A hands-on guide to building a deep learning model with Python and APIs
Today, we’re delving into real-time trading using Q-learning, a model-free reinforcement learning algorithm. This approach empowers an agent to discern optimal actions within a given environment by iteratively adjusting Q-values in response to observed rewards.
To facilitate this exploration, we’ll leverage Intrinio’s Nasdaq Basic API, a valuable resource providing real-time data for our analysis and decision-making processes in the dynamic realm of financial markets.
Setting up an Account & Acquiring Data
Before heading to start coding in Python, it is essential to first have an Intrinio account and then purchase the Nasdaq Basic API endpoints. Firstly, to create an account, head over to Intrinio’s homepage and select the Sign Up button on the top-right corner which leads you to the user registration page.
After creating an account, you can purchase the API endpoints from this product page which contains all the details about the real-time stock data that comes with the API: https://intrinio.com/financial-market-data/nasdaq-basic
Now that you have an Intrinio account which allows you to have your own API keys (vital for extracting data) and ownership of the Nasdaq Basic API for real-time stock data, we can now proceed to coding in Python and get our hands dirty.

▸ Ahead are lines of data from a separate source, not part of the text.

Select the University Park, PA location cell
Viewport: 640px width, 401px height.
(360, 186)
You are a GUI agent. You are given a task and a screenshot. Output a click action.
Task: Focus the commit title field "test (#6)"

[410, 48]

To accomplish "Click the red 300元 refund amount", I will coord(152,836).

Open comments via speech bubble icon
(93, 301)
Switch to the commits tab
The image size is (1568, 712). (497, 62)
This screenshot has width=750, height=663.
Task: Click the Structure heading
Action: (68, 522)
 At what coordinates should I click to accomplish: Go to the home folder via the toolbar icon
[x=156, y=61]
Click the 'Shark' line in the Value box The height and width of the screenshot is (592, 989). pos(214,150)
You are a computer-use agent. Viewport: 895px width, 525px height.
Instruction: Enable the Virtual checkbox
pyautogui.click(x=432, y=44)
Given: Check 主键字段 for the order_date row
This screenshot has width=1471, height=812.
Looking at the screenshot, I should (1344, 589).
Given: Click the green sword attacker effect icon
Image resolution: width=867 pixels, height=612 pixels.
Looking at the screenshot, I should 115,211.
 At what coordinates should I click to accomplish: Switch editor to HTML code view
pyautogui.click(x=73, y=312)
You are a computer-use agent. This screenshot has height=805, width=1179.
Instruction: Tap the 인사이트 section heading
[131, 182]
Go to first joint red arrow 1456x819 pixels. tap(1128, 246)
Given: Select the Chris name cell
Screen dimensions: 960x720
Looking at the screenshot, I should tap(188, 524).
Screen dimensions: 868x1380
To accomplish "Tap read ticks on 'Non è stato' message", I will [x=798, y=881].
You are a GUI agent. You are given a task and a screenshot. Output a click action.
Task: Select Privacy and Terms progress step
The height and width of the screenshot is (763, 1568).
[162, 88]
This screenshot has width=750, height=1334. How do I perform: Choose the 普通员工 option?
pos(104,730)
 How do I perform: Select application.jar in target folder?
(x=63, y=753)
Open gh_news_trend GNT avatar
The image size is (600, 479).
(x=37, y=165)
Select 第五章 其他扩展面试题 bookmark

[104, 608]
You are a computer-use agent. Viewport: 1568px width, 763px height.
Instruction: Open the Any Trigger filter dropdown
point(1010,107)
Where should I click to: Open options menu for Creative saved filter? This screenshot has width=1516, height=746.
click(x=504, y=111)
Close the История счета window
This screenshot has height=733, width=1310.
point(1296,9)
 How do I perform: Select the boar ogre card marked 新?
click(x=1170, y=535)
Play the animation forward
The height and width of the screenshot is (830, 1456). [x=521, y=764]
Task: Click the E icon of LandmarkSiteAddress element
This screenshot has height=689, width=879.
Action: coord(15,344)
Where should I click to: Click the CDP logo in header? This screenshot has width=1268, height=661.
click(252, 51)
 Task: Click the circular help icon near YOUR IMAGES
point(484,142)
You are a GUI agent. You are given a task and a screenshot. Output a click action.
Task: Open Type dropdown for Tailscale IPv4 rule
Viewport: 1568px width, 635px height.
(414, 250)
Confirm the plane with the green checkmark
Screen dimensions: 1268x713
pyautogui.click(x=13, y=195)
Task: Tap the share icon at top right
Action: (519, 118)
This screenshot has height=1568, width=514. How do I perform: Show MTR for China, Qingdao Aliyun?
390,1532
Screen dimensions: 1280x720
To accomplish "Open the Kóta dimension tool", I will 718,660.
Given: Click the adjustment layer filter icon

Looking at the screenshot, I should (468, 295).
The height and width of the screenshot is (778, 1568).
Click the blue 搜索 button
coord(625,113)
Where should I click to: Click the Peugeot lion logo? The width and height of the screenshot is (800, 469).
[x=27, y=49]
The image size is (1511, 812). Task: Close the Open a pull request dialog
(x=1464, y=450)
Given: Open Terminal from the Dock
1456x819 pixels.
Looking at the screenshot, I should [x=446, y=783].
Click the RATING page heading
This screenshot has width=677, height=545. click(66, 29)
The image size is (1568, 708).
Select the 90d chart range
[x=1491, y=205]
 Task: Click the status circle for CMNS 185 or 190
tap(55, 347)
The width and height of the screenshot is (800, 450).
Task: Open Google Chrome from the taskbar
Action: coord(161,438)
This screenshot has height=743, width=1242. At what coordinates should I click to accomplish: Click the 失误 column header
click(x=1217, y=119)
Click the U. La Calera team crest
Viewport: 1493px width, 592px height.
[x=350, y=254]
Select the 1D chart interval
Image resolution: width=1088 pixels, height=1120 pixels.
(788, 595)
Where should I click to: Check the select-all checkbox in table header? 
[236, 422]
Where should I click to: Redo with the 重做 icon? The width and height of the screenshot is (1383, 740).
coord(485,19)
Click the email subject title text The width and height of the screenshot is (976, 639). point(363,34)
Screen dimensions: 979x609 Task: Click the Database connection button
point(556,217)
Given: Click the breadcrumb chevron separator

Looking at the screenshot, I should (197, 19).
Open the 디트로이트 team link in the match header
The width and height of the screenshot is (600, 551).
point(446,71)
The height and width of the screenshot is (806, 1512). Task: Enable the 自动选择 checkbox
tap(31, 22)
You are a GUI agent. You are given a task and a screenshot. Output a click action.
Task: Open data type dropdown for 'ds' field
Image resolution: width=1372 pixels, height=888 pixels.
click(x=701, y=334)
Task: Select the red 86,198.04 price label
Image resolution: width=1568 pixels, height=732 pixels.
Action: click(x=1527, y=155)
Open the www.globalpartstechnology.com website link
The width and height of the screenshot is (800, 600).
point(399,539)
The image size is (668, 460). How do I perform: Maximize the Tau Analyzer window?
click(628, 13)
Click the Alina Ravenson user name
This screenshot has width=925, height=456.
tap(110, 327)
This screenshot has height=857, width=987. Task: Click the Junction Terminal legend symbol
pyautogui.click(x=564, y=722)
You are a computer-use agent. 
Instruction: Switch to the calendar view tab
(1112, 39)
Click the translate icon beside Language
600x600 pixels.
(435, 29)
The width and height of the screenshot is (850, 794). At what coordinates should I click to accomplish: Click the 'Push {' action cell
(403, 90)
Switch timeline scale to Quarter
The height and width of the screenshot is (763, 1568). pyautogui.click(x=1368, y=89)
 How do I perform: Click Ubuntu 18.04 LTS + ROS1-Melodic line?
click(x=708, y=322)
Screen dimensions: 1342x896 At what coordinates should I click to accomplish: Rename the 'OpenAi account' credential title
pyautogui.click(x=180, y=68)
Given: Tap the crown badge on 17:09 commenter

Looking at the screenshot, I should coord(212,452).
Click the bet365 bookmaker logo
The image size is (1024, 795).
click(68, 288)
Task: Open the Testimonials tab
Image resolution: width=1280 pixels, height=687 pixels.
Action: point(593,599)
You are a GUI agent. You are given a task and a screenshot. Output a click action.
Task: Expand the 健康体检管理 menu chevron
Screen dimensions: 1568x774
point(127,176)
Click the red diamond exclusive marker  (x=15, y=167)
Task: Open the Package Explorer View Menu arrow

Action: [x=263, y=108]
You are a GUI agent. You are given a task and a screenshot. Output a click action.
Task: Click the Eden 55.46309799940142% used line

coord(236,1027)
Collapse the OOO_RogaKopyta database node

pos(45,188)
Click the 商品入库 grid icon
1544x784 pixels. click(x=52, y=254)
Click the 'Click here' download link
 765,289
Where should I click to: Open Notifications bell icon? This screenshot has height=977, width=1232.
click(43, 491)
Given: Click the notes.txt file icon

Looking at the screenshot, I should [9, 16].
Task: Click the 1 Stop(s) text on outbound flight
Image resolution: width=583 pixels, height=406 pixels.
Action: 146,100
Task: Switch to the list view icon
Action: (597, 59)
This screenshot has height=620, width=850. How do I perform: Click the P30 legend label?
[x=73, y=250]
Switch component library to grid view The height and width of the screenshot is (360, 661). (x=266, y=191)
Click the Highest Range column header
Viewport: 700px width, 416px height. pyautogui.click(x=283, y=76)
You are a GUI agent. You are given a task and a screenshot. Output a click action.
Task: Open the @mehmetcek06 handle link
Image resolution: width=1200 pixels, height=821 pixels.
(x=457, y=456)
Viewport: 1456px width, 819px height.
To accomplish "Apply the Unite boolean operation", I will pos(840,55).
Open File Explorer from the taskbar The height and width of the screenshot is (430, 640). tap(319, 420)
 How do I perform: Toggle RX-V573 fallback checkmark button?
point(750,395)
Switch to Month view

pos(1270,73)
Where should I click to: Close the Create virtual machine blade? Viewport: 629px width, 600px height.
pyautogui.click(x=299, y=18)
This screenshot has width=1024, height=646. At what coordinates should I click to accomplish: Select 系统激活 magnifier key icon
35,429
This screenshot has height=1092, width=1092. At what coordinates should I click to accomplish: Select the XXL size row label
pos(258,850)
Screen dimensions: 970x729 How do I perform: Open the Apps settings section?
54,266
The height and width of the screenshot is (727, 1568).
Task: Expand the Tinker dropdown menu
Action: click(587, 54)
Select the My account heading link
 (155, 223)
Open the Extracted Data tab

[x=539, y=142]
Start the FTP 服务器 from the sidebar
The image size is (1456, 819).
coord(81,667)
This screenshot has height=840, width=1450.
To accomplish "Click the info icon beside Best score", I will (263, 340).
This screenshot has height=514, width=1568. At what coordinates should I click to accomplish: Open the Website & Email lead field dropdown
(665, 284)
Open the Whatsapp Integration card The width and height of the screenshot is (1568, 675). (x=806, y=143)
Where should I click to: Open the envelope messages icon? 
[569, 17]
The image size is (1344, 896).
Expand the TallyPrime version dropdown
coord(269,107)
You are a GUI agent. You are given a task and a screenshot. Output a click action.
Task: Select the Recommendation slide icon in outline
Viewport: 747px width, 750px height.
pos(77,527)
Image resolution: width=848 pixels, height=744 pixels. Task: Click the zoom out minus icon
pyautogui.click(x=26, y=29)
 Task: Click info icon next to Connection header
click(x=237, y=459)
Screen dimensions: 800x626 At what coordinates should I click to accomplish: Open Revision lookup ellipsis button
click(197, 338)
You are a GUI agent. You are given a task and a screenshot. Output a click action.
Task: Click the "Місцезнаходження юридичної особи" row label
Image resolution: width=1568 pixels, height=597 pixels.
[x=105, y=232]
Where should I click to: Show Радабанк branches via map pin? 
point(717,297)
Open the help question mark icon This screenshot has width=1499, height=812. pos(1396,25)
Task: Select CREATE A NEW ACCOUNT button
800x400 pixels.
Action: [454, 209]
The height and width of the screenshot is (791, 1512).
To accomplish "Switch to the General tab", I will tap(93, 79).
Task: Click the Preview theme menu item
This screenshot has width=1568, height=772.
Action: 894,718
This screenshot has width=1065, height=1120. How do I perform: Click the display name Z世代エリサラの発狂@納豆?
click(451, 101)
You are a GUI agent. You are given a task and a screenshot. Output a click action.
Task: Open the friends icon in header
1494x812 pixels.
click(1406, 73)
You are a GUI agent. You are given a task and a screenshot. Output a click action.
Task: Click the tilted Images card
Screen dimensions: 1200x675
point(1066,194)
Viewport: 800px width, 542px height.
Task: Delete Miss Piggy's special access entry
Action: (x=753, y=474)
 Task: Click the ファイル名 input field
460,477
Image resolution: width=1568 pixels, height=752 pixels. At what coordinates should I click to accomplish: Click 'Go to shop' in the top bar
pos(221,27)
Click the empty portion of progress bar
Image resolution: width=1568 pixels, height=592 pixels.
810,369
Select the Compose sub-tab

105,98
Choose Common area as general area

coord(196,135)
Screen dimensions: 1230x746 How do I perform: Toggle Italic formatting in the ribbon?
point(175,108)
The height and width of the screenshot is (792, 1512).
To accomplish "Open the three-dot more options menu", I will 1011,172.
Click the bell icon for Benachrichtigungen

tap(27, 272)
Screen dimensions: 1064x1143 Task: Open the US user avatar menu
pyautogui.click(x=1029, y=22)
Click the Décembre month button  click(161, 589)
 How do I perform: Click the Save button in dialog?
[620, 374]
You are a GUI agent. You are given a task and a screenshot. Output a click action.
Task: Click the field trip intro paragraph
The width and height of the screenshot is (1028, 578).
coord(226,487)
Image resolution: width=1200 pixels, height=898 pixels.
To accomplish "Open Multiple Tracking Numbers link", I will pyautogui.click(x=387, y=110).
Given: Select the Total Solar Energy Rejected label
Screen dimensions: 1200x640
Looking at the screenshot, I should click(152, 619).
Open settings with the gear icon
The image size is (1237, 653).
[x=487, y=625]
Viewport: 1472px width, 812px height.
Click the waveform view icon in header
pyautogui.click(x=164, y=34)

Importing Packages & Extracting Data
Let’s start by importing the necessary libraries for our analysis. These libraries will provide the basic tools required to explore and implement our trading strategy. To extract the data, we’ll use Intrinio’s Python SDK, making the process straightforward and efficient.
But before moving further, let’s gain some background about Intrinio’s Nasdaq Basic API. The Nasdaq Basic API, facilitated by Intrinio, allows for efficient extraction of financial data in just a few lines of code. Its user-friendly interface provides flexibility, enabling us to customize its utilization according to our specific needs. Additionally, the API furnishes diverse and accurate information, offering a wide array of options for analysis and application.
The following code imports the necessary packages and extracts the data of Apple stock:
!pip install intrinio-sdk
import intrinio_sdk as intrinio
import numpy as np
import pandas as pd
import time
intrinio.ApiClient().set_api_key('YOUR API KEY') # setting up the API key
# NOTE : Replace YOUR API KEY with you actual API key
identifier = 'AAPL' # Setting up the identifier
source = 'nasdaq_basic' # Setting up the source
response = intrinio.SecurityApi().get_security_realtime_price(identifier, source=source) # Extracting the data
print(response)
To retrieve the data, start by installing the Intrinio Python SDK with a straightforward pip command. After installation, set your API key for authorization. Next, input the identifier (e.g., AAPL) and the data source (in this case, nasdaq_basic). With just one line of code, you’ll receive the desired response. It’s a streamlined process, making data extraction quick and simple.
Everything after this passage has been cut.